Monday, July 13, 2009

New York Loses Some Tax Base

The State Department recently changed its policy regarding the tax status of foreign diplomatic missions in the U.S., and the Mayor of New York City is predictably unhappy about it. From today's New York Post:

Thanks a lot, Hillary!

In a surprise turnaround that will cost the city $260 million in back taxes and untold millions in future lost revenue, Hillary Rodham Clinton's State Department has quietly reversed a longstanding policy requiring foreign governments to pay taxes on some diplomatic residences.

It's a shocking about-face by Secretary of State Clinton -- who repeatedly spoke in favor of the city's right to collect the taxes when she was New York's junior senator.

The Big Apple, which recently won a federal court ruling requiring India and Mongolia to fork over some $46 million in back taxes, is expected to lose about $7 million a year in current tax revenues.

-- snip --

Foreign governments receive tax exemptions for some diplomatic buildings here -- typically their main headquarters and the residence of their chief diplomat.

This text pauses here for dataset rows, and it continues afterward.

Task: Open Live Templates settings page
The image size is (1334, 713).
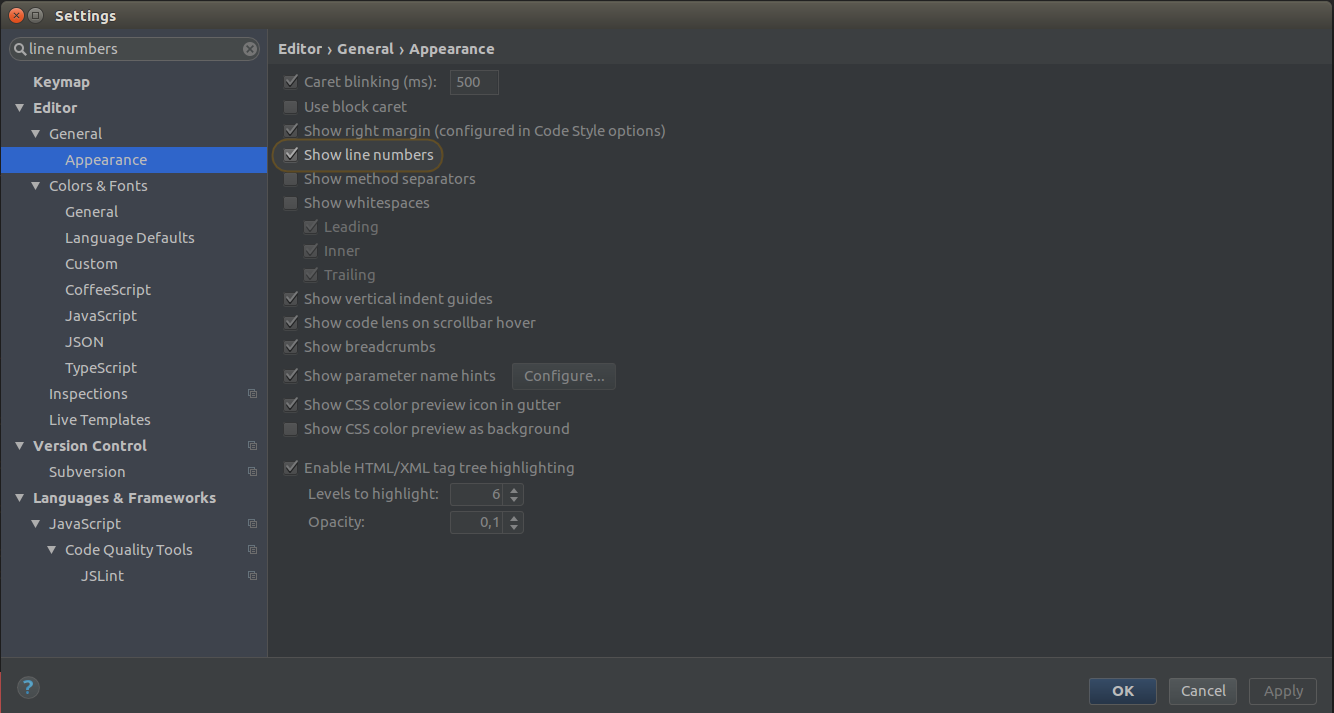Action: point(100,420)
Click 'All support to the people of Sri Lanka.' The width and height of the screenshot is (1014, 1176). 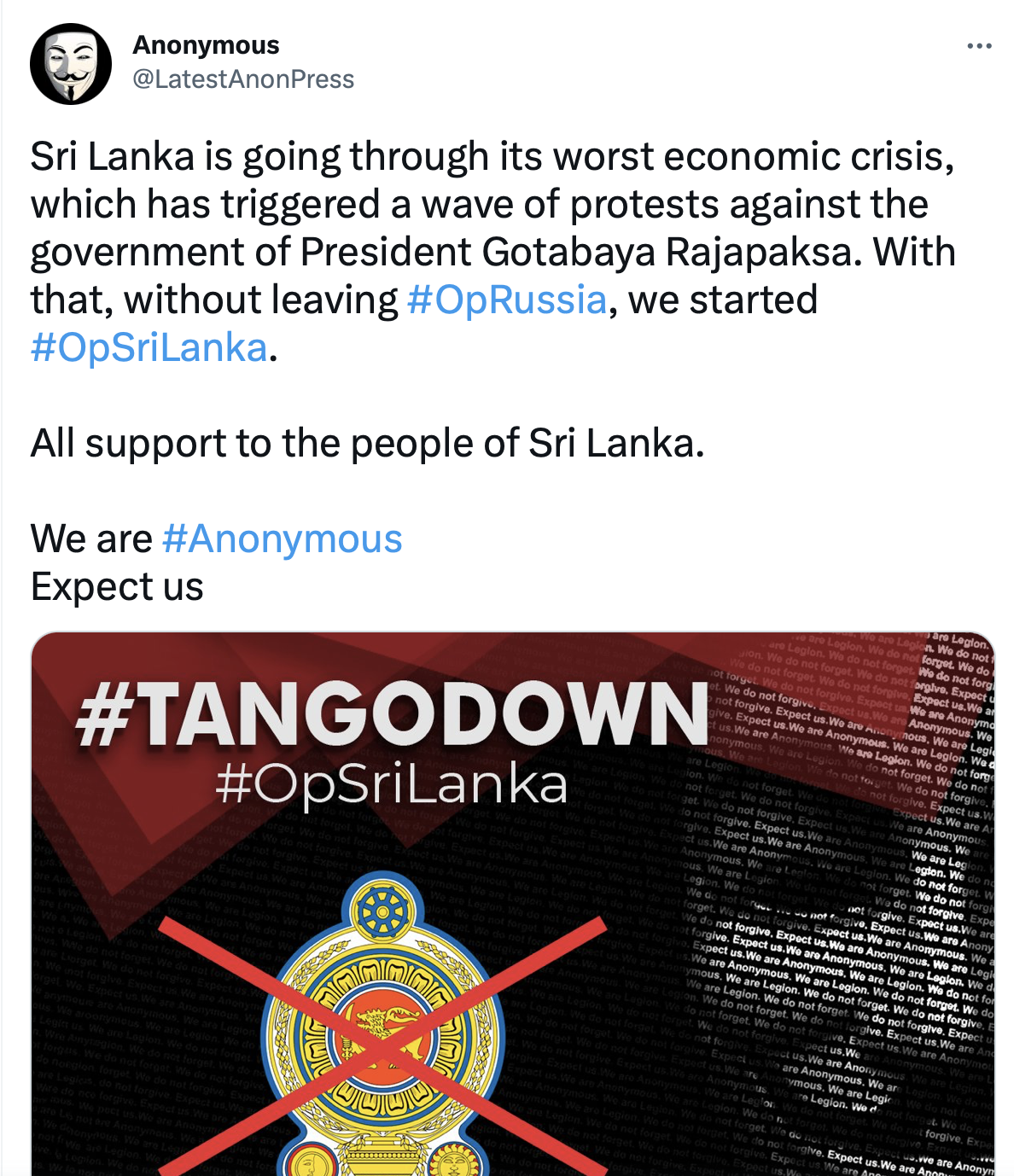click(x=368, y=443)
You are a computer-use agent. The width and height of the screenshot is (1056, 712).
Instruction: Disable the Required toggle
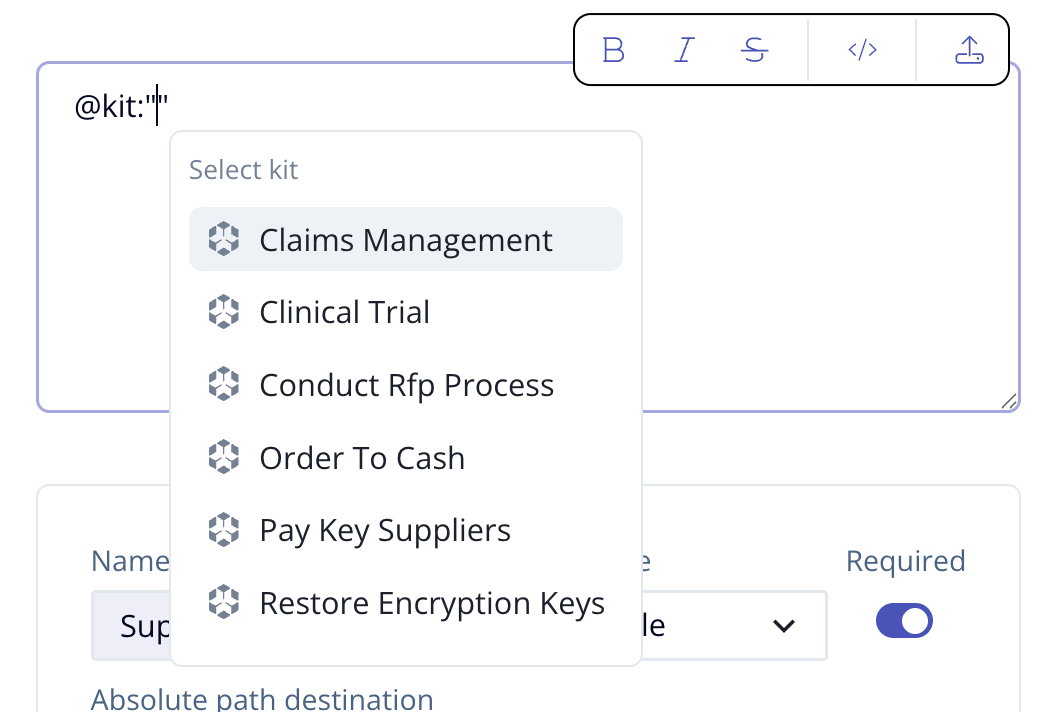click(x=903, y=620)
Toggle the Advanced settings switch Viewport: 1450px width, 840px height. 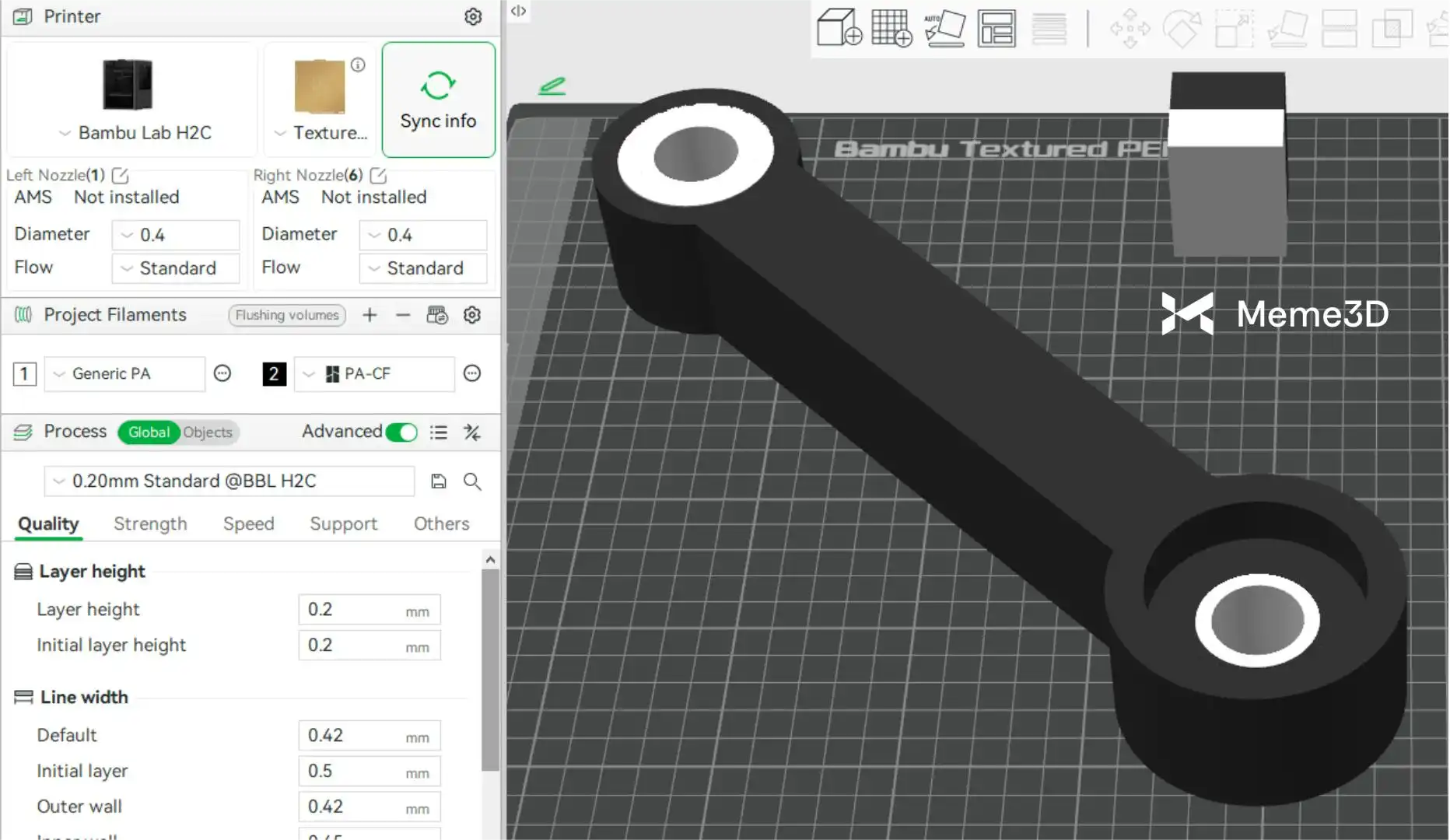pos(401,432)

Other buildings, like those housing lesser mission employees, were subject to city tax rules.

-- snip --

Patrick Kennedy, undersecretary of state for management, said the rules change comes because other countries do not apply similar taxes on US properties overseas, which include Army bases, FBI offices and State Department housing.

"Those countries have come to us and said, 'Wait a minute. Why is New York taxing us when we don't tax you?' " he said.

"This has become a diplomatic irritant. They've held up activity at those locations, not given us building permits." [TSB note: like in Mumbai, where India has held up the completion of a new U.S. consulate for a couple years in order to arm-twist the State Department over the tax troubles of the Indian mission in New York.]

Kennedy acknowledged that New York has more diplomatic housing than any other city in the nation.

But he insisted, "New York gets a lot of benefits from having these here."

Well, New York will get a lot less benefit than it used to, while suffering as much as ever from VIP-caused traffic jams and thousands of scoff-laws with diplomatic immunity.

Sorry about that, New York.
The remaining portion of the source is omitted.